Programmable antibiotic delivery to combat methicillin-resistant Staphylococcus aureus through precision therapy.

The rapid dissemination of life-threatening multidrug-resistant bacterial pathogens calls for the development of new antibacterial agents and alternative strategies. The virulence factor secreted by bacteria plays a crucial role in the sophisticated processes during infections. Inspired by the unique capacity of many bacteria inducing clotting of plasma to initiate colonization, we propose a programmable antibiotic delivery system for precision therapy using methicillin-resistant S. aureus (MRSA) as a model. Coagulase utilized by MRSA to directly cleave fibrinogen into fibrin, is an ideal target not only for tracking bacterial status but for triggering the collapse of fibrinogen functionalized porous microspheres. Subsequently, staphylokinase, another virulence factor of MRSA, catalyzed hydrolysis of fibrin to further release the encapsulated antibiotics from microspheres.

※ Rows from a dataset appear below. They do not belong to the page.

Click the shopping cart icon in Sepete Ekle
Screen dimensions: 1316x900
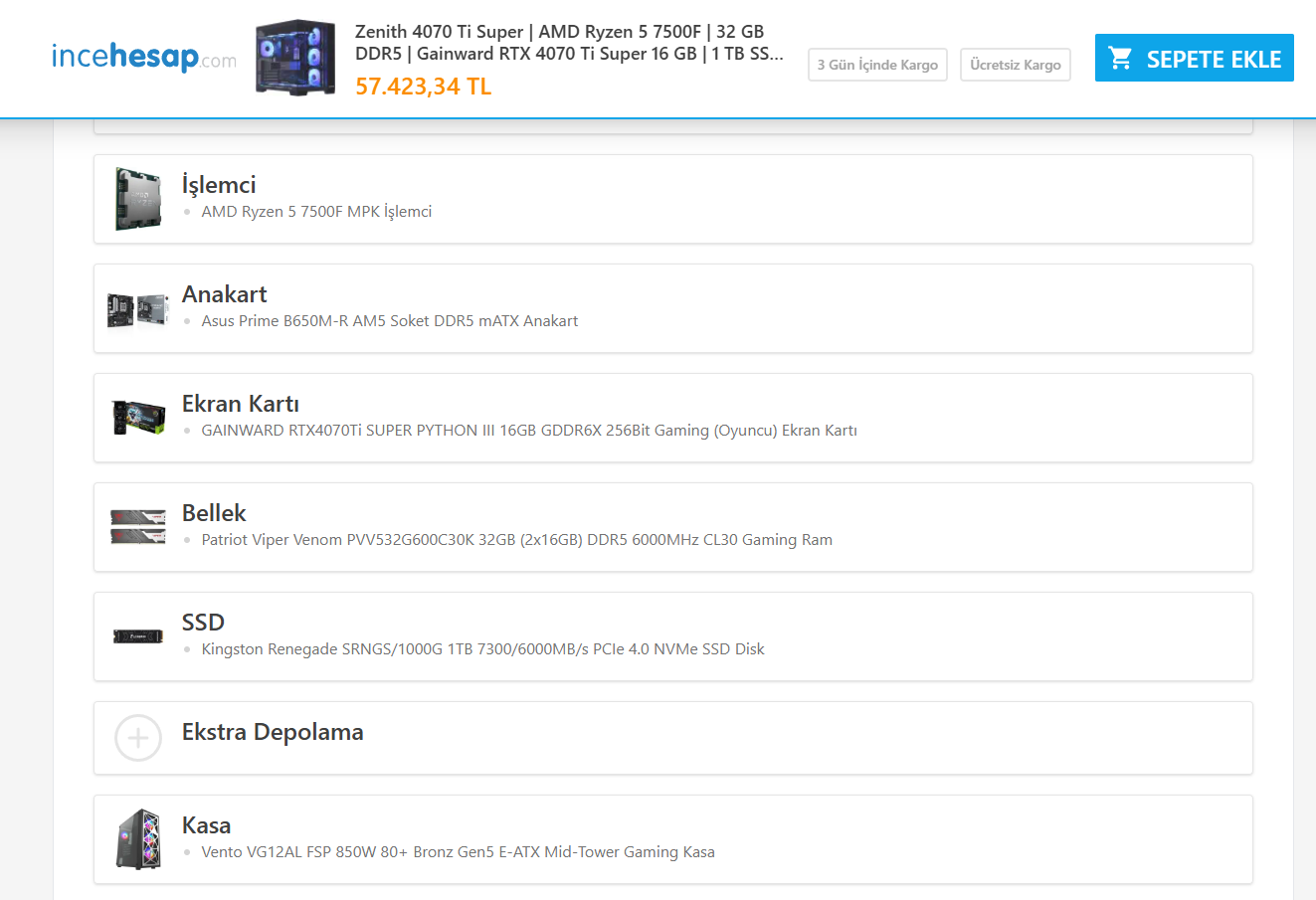tap(1121, 59)
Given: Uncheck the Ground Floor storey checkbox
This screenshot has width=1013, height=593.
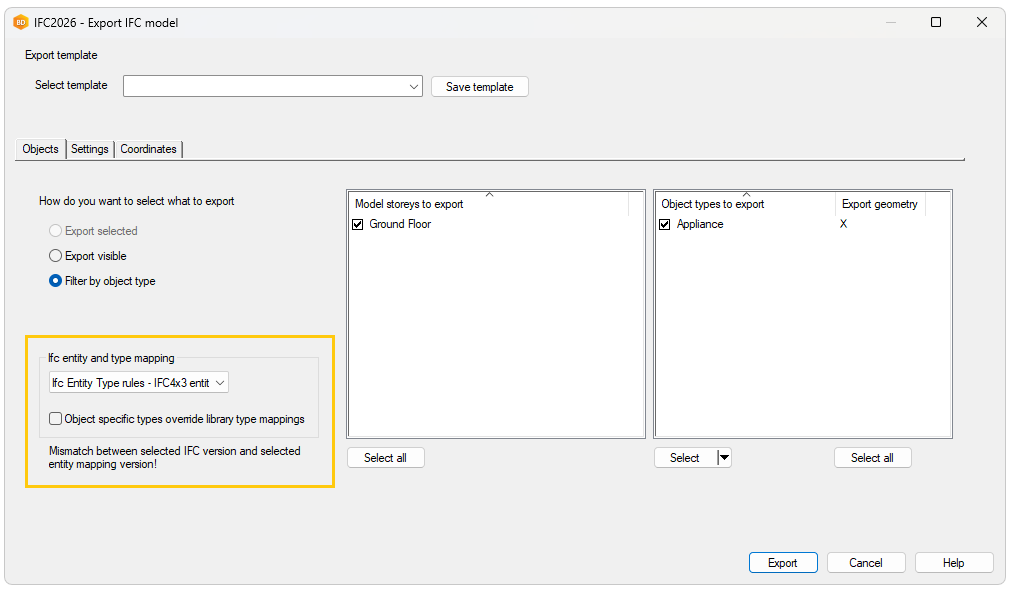Looking at the screenshot, I should pos(358,225).
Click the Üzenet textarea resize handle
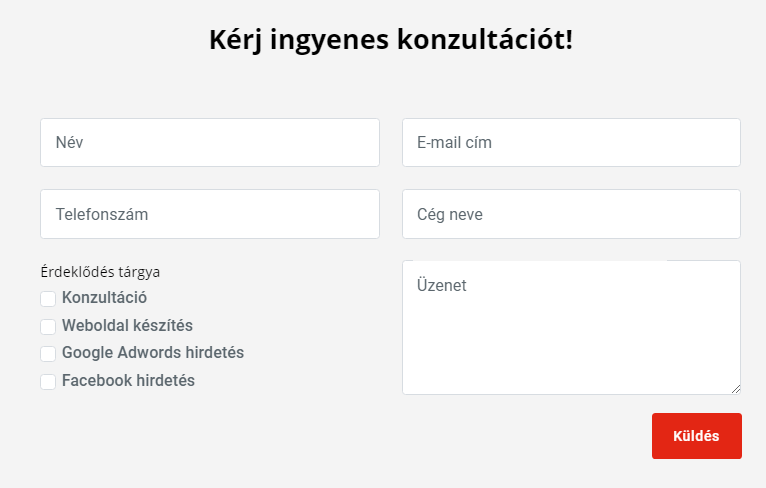The height and width of the screenshot is (488, 766). pyautogui.click(x=735, y=389)
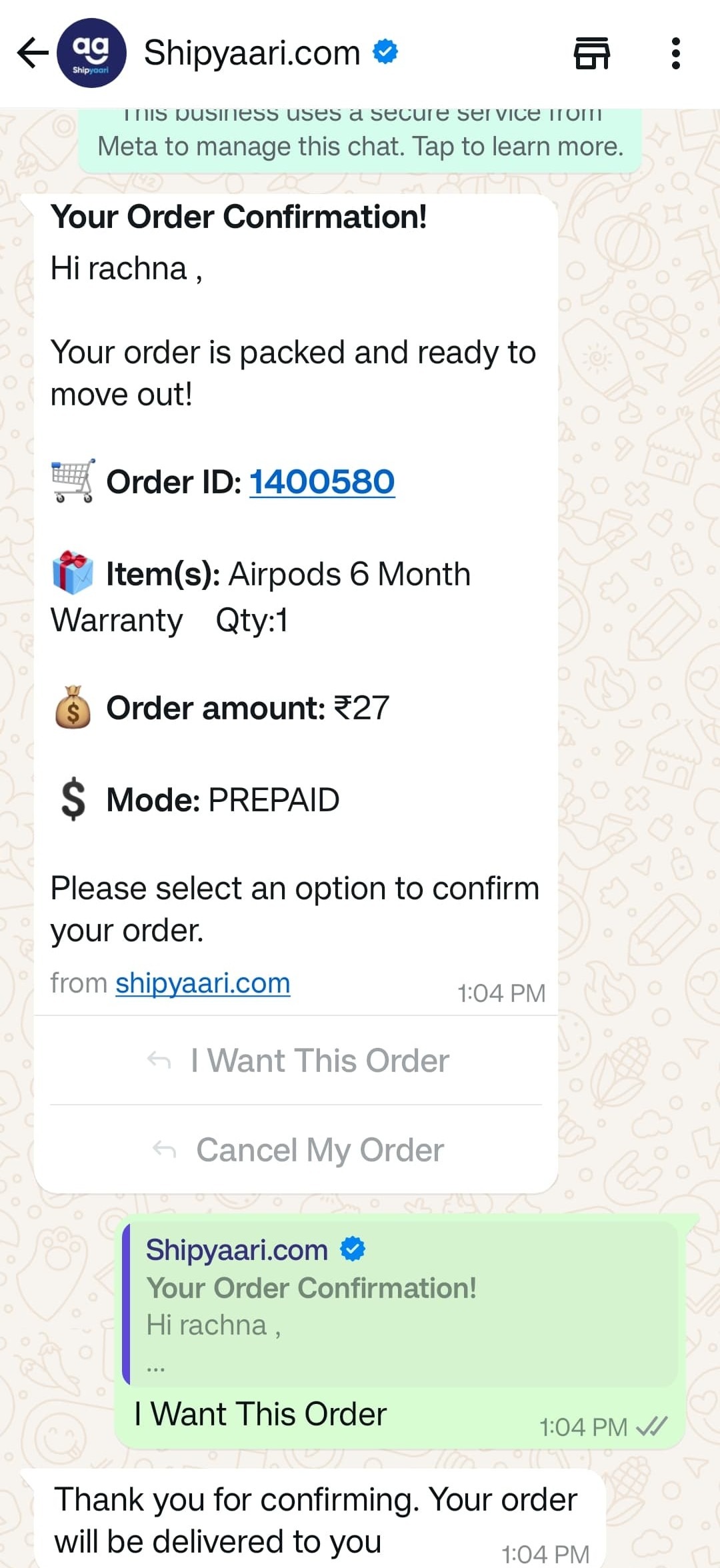Tap the reply arrow beside I Want This Order
Image resolution: width=720 pixels, height=1568 pixels.
click(159, 1059)
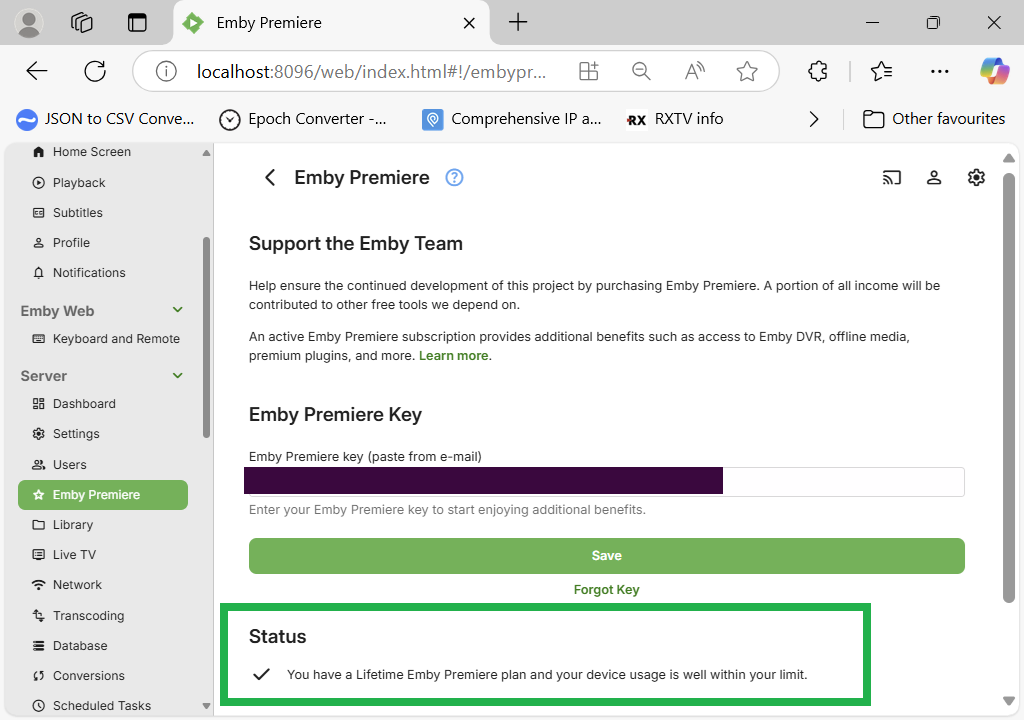
Task: Go back using the header back arrow
Action: [x=269, y=178]
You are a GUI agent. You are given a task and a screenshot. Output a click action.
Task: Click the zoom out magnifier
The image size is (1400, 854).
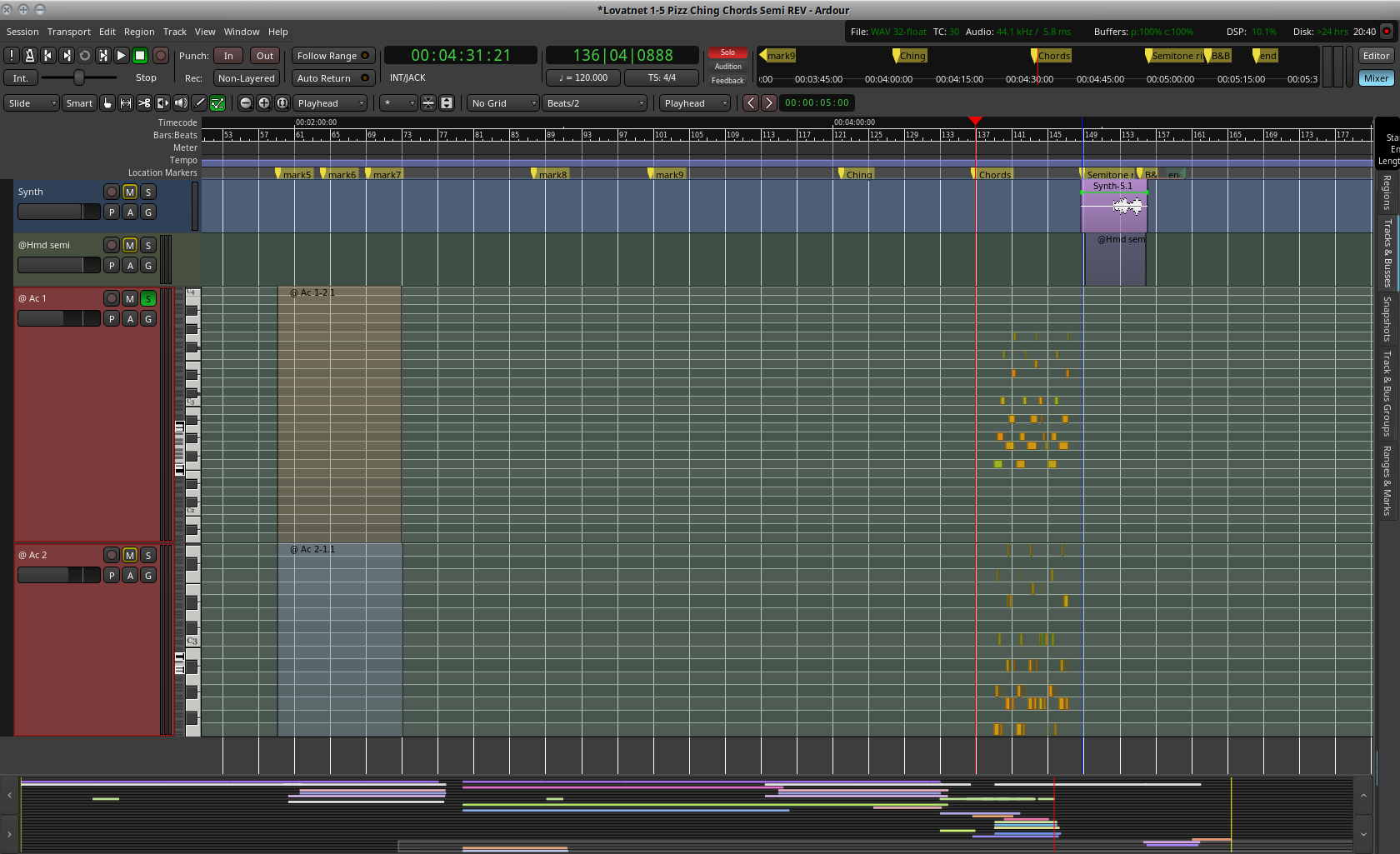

Our sequential triggered-release system exhibits high selectivity to distinguish live or dead MRSA from other pathogenic bacteria. Furthermore, such programmable microspheres clear 99% MRSA in 4 h, and show increased efficiency in a wound healing model in rats. Our study provides a programmable drug delivery system to precisely target bacterial pathogens using their intrinsic enzymatic cascades. This programmable platform with reduced selective stress of antibiotics on microbiota sheds light on the potential therapy for future clinical applications.